I mention this, not because I am in complete disagreement with what you have been saying, but to point out that Revelation has always been progressive, and the spiritual things of God have been progressively revealed to the saints of God. This is, in my view, also true in the Body of Christ in this Age: there are those among the Body who are infantile in their understanding and those who are eating meat.
It's not that we can know a truth beyond the doctrines of the Scriptures,
It is true that all truth we embrace should be founded in Scripture and its Doctrine, but when we look at the progression of Revelation we see understanding given in more detail as time goes by.
The Gospel was revealed to Abraham in veiled form, that Abraham would have a son and that all families of the earth would be blessed through that son. Because the Spirit Paul is speaking about in 1 Corinthians 2 (the Comforter) has revealed to us what was not revealed to men then (eye hath not seen, ear hath not heard, nor has it entered into the hearts of men that which I have prepared...). we can look at that veiled Gospel and understand it as the Gospel of Christ as Abraham could not:
"Abraham, the Son that you shall have will be the Seed through Whom all families/nations of the earth will be blessed through."

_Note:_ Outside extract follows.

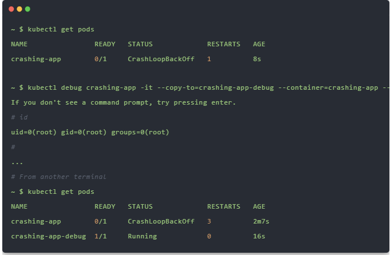Click the "8s" age value
The width and height of the screenshot is (390, 255).
257,59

Both are the Gospel, but we know a truth beyond the truth Abraham received. Men can believe Christ died to save intellectually, but that doesn't mean they view it as "spiritual truth."
Again, I think we can see this in the Body today.
it's that we can be known by the Truth while yet ignorant.
This is very true.
But both the "truth" that is in view as well as Who we receive and come to understand it by are two entirely different things for the two groups used as an example above.
But we won't remain there, for the Spirit guides us into all truth.
John 16:13.
I think there is going to be a minimum amount of knowledge that the Comforter is going to bring conviction concerning in the hearts of those yet unbelieving in Christ. The Comforter glorifies Christ in His ministry, and brings conviction concerning sin, righteousness, and judgment. "Of sin," Christ said, "because they believe not on me."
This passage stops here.